### Recorded data

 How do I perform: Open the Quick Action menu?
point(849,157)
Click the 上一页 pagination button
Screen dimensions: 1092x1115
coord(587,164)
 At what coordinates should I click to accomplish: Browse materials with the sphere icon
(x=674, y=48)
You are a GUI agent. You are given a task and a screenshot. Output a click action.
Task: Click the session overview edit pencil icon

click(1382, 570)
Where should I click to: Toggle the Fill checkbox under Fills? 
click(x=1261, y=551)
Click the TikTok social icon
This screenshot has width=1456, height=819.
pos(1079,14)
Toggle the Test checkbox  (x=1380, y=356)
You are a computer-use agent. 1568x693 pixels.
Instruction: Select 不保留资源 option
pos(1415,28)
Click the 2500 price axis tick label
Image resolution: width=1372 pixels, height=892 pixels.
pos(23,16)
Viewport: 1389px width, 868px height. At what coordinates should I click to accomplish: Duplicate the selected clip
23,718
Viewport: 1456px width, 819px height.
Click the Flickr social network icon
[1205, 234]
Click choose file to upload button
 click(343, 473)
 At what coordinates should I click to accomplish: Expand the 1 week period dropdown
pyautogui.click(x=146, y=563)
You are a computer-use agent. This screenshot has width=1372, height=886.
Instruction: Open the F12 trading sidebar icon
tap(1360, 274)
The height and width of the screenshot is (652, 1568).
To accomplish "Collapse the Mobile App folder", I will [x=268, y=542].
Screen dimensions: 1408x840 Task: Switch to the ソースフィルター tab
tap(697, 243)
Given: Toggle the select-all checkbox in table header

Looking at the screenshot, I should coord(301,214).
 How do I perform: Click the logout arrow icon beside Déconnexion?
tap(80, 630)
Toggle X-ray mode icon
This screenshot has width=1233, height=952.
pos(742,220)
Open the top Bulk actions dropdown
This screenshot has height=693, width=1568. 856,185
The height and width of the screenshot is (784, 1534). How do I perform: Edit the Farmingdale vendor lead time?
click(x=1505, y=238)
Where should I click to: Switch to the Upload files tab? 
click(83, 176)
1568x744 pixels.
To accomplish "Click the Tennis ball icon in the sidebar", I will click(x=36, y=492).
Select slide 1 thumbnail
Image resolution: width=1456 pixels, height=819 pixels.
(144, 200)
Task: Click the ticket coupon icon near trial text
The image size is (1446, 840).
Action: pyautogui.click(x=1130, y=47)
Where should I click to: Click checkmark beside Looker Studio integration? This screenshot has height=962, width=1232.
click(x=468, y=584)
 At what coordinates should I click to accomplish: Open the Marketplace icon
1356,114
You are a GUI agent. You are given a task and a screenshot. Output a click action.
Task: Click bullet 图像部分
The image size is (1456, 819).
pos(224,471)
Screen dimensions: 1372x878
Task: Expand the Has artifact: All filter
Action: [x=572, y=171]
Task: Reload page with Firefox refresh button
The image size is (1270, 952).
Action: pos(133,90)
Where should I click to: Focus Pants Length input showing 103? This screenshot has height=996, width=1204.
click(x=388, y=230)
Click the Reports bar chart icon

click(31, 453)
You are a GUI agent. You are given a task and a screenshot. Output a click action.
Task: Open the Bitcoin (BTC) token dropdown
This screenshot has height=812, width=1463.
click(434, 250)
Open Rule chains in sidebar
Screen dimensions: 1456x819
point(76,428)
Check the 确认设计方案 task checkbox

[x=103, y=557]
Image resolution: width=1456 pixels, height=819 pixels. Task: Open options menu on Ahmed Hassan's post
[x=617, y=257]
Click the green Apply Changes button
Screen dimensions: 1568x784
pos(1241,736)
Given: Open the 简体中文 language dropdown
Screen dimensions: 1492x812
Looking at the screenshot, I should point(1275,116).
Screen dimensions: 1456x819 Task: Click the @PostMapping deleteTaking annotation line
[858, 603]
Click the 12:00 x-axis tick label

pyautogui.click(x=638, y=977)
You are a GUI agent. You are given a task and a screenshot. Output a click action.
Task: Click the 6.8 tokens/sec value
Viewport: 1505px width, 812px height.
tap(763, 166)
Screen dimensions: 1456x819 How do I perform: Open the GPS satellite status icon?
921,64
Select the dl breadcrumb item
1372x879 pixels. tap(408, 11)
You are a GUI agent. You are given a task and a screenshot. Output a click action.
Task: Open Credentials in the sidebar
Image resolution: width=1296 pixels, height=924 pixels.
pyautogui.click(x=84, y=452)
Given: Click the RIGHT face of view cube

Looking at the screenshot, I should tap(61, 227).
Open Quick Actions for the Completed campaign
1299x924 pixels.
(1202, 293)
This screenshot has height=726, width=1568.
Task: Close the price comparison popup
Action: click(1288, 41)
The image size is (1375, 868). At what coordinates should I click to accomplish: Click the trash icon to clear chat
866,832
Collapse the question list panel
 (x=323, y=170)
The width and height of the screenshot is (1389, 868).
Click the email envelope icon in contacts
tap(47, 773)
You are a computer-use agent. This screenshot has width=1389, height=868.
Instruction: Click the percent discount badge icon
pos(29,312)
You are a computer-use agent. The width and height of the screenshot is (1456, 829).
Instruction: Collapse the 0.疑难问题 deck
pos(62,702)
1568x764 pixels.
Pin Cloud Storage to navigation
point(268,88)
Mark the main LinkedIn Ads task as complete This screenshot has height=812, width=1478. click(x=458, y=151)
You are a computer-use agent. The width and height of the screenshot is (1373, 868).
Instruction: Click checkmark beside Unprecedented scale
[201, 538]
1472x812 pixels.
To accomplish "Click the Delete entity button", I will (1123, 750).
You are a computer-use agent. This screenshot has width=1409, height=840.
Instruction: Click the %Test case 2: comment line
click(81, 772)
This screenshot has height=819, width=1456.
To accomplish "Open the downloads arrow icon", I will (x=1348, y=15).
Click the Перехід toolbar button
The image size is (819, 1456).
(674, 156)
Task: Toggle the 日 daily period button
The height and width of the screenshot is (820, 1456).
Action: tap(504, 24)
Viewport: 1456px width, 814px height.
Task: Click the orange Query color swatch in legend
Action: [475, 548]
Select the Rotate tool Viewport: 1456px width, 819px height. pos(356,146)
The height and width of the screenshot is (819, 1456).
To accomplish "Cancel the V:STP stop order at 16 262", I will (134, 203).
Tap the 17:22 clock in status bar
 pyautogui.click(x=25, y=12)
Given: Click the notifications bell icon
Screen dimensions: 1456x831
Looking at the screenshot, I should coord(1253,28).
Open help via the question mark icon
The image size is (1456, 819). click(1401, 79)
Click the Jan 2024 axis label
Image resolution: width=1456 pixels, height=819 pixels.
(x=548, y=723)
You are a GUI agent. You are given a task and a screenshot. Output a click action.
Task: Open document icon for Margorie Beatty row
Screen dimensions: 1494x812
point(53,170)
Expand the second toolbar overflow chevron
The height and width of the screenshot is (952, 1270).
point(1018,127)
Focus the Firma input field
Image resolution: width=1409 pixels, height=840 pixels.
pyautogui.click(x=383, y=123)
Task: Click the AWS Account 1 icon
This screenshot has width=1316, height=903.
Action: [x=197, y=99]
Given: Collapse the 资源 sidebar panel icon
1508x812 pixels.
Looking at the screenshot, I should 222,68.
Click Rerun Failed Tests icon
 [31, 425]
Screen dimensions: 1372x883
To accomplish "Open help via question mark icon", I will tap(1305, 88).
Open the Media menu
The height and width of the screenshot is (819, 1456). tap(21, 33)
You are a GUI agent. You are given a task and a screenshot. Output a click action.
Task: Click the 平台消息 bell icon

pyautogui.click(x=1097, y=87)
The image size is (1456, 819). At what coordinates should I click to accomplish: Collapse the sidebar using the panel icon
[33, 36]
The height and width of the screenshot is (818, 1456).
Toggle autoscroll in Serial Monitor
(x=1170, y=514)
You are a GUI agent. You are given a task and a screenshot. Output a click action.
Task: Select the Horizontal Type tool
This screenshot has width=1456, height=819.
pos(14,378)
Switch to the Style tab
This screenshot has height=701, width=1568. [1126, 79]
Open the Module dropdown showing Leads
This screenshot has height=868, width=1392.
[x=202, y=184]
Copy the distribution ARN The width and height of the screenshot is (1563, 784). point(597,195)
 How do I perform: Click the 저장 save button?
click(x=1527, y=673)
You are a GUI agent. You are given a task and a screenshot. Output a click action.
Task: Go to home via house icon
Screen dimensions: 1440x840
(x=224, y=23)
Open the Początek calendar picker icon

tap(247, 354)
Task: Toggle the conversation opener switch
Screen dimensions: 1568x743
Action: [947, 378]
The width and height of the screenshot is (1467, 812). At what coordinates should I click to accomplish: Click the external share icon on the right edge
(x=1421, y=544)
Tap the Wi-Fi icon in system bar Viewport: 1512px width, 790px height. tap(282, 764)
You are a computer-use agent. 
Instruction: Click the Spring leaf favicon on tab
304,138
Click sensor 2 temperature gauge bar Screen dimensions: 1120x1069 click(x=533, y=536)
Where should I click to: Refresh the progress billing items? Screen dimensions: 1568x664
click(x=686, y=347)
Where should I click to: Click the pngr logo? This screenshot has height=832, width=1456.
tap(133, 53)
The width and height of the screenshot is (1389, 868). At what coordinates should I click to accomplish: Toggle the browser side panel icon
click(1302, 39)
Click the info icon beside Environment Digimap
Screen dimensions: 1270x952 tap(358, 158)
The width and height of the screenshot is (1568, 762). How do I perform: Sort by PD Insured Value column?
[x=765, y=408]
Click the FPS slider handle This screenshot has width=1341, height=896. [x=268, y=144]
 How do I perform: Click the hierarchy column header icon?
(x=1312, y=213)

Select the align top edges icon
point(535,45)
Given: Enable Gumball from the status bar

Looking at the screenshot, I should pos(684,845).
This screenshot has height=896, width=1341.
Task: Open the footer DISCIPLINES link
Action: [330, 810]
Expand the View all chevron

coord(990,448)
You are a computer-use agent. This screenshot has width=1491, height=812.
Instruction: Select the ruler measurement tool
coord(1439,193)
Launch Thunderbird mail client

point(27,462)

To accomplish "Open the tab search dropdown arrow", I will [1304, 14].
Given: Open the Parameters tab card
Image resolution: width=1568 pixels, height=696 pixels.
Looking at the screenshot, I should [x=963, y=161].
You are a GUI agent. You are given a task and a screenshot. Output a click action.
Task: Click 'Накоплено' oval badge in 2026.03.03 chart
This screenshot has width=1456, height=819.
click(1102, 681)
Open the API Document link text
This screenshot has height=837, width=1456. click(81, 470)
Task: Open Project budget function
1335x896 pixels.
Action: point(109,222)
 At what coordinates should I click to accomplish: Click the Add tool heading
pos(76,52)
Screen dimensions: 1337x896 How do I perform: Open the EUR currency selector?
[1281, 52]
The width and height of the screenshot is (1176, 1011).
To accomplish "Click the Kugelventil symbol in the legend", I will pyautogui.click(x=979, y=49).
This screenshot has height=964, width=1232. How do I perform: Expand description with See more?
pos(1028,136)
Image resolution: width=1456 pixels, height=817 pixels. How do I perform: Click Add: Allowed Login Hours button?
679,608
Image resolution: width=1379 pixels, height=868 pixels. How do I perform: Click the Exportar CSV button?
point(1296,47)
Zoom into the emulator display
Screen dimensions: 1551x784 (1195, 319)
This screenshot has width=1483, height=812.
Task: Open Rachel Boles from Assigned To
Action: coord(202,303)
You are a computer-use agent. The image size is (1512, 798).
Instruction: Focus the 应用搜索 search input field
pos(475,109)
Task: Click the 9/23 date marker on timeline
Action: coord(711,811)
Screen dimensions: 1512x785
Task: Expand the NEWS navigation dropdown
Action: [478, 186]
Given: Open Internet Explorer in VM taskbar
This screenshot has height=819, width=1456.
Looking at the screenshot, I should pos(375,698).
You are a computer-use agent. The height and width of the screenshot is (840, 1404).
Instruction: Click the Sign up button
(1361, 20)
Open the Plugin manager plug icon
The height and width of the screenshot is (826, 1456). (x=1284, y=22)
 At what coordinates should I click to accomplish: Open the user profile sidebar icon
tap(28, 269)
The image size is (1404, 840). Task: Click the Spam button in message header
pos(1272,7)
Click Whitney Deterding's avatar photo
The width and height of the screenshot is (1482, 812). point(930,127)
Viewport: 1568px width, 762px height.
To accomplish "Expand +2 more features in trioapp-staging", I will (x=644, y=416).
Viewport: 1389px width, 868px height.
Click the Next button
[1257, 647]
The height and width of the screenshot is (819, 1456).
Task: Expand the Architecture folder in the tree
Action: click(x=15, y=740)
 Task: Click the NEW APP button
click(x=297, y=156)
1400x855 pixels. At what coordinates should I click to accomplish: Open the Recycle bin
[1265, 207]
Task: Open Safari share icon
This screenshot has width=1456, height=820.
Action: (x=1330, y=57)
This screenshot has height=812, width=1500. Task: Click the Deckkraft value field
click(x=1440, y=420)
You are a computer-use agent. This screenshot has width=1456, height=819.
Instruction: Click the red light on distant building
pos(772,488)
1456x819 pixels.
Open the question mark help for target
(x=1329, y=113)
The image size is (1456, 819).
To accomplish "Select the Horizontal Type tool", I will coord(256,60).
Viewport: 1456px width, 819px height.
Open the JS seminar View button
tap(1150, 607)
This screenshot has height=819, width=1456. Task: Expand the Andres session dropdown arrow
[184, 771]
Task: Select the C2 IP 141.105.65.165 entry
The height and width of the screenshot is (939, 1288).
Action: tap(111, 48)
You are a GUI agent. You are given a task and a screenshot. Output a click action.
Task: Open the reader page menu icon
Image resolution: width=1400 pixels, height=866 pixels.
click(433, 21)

### Work order
There is a run of lines above from the one with "Open the Plugin manager plug icon" to the one with "Viewport: 1568px width, 762px height."; print exactly that run, both ends included, and nothing else.

### Task result
Open the Plugin manager plug icon
The height and width of the screenshot is (826, 1456). (x=1284, y=22)
 At what coordinates should I click to accomplish: Open the user profile sidebar icon
tap(28, 269)
The image size is (1404, 840). Task: Click the Spam button in message header
pos(1272,7)
Click Whitney Deterding's avatar photo
The width and height of the screenshot is (1482, 812). point(930,127)
Viewport: 1568px width, 762px height.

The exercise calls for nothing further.